_Data provided_:
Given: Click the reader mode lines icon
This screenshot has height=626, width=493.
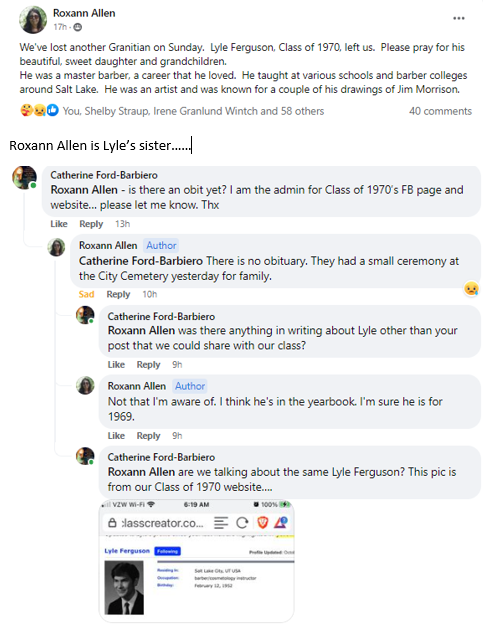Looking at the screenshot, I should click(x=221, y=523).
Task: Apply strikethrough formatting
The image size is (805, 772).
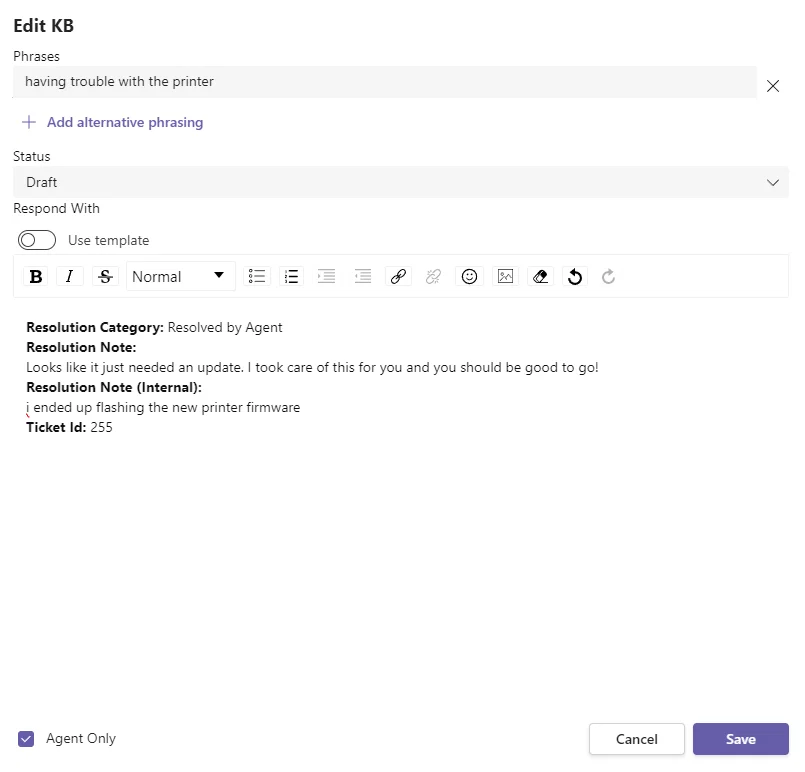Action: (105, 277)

_Problem to work on_:
Give back, word for word, the lines from the one with "Task: Apply strikethrough formatting" to the end of the records above, and no pictures.

_Answer to the problem_:
Task: Apply strikethrough formatting
The image size is (805, 772).
Action: (105, 277)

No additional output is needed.